The DNA is the key basic component of gene, which carries the genetic information that is transcribed onto ribonucleic acid and then translated as the particular polypeptide. The basic structure of DNA molecule was first described by Watson and Crick for which they were honored with the Nobel Prize in Medicine. The DNA molecule is composed of two strands of complementary nucleotides wound together in the form of a double helix. The double helix has a diameter of 2 nm. Each full turn of the double helix contains 10 nucleotide pairs and is 3.4 nm in length.
Each DNA strand has a backbone of deoxyribose (sugar) and phosphate group residues arranged alternately. It has a sugar– phosphate backbone substituted with purine and pyrimidine bases. It contains four nitrogenous bases, two purines (adenine and guanine), and two pyrimidines (thymine and cytosine).
The two complementary strands are held together by hydro-gen bonds between the nitrogenous bases on the opposite strands. The hydrogen bonding follows a specific binding manner in which hydrogen bonds are formed only between guanine and cytosine and between adenine and thymine. Guanine and cytosine form a complementary base pair and adenine and thymine form another base pair.

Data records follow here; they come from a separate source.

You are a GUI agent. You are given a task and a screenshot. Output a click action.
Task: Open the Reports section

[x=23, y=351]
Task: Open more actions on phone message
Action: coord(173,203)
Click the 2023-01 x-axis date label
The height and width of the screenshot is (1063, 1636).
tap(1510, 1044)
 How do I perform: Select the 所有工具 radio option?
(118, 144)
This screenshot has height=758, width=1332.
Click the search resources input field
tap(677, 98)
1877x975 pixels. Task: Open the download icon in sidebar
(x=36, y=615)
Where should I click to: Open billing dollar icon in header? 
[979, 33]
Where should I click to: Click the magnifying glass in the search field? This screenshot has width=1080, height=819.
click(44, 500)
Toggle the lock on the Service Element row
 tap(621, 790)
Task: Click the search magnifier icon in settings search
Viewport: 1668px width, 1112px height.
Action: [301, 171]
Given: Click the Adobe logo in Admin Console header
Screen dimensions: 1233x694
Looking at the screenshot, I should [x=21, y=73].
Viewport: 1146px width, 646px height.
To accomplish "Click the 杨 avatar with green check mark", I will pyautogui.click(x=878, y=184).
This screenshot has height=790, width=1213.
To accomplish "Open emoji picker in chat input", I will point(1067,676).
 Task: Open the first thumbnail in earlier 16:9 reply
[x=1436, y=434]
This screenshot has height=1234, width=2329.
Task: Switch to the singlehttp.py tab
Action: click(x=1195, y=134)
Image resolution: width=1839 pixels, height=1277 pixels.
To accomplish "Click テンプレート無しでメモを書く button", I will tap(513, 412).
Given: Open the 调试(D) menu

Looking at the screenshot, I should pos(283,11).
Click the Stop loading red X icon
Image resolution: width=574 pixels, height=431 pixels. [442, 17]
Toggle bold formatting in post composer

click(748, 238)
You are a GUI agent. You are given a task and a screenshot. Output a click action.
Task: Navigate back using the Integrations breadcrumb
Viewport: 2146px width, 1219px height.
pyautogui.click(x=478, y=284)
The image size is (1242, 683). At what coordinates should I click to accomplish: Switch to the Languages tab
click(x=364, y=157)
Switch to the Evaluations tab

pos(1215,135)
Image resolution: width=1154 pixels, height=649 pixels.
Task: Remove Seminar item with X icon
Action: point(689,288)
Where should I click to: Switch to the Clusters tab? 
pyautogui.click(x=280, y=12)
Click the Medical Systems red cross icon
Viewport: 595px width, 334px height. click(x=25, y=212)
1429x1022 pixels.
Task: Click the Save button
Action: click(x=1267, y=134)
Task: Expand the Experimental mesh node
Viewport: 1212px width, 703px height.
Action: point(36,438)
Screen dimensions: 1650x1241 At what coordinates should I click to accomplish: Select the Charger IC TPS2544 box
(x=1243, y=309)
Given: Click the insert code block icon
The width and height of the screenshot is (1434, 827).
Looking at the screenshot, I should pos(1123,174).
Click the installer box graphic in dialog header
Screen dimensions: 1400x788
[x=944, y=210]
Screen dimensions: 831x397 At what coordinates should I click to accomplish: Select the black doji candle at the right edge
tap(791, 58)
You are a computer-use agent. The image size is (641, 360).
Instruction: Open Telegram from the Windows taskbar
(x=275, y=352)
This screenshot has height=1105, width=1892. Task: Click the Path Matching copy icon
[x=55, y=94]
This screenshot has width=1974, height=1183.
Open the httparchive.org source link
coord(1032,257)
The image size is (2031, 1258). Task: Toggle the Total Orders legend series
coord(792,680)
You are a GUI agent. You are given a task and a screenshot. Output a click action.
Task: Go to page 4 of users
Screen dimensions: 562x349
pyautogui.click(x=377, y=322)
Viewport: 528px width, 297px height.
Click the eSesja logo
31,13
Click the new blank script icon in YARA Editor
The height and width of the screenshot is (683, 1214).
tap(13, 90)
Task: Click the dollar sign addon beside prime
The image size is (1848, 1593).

A molecule of DNA therefore contains as many units of adenine as thymine and of guanine as cytosine. For example, when the arrangement of bases along one strand is AGCTAG, the arrangement on the other strand will be TCGATC. The ratio of adenine and thymine to guanine and cytosine is constant for each species, but varies widely from one bacterial species to another.
During replication, the DNA molecule replicates, first by unwinding at one end to form a fork and then by separation of strands at the other end. Each strand then acts as a template for the synthesis of a complementary strand with which it then forms a double helix.
It is a segment of DNA that carries codons specifying for a particular polypeptide. A DNA molecule consists of a large num-ber of genes, each of which contains hundreds of thousands of nucleotides. The DNA of a bacterial chromosome is usually arranged in a circular form and when straightened, it measures around 1000 μ. The length of DNA is usually expressed as kilo-bases (1 kbp = 1000 base pairs, or bp). Bacterial DNA measures usually 4000 kbp and the human genome about 3 million kbp.
Basically, the structure of RNA is similar to that of DNA except for two major differences:
a) In DNA, the sugar is D-2-deoxyribose; in RNA, the sugar is D-ribose.
b) The RNA contains the nitrogenous base uracil instead of thymine that is present in DNA.
On the basis of structure and function, the RNA can be differentiated into three types:
c) Messenger RNA (mRNA),
d) Ribosomal RNA (rRNA), and
e) Transfer RNA (tRNA).
The RNA molecules range in size from the small tRNAs (which contain fewer than 100 bases) to mRNAs (which may carry genetic messages extending to several thousand bases). Bacterial ribo-somes contain three kinds of rRNA with respective sizes of 120, 1540, and 2900 bases and a number of proteins. Corresponding rRNA molecules in eukaryotic ribosomes are somewhat larger.
A few RNA molecules have been shown to function as enzymes (ribozymes). For example, the 23S RNA in the 50S ribosomal subunit catalyzes the formation of the peptide bond during protein synthesis. Some small RNA molecules (sRNA) function as regulators either (a) by binding near the 5' end of an mRNA, preventing ribosomes from translating that message, or (b) by base pairing directly with a strand of DNA near the promoter, preventing transcription.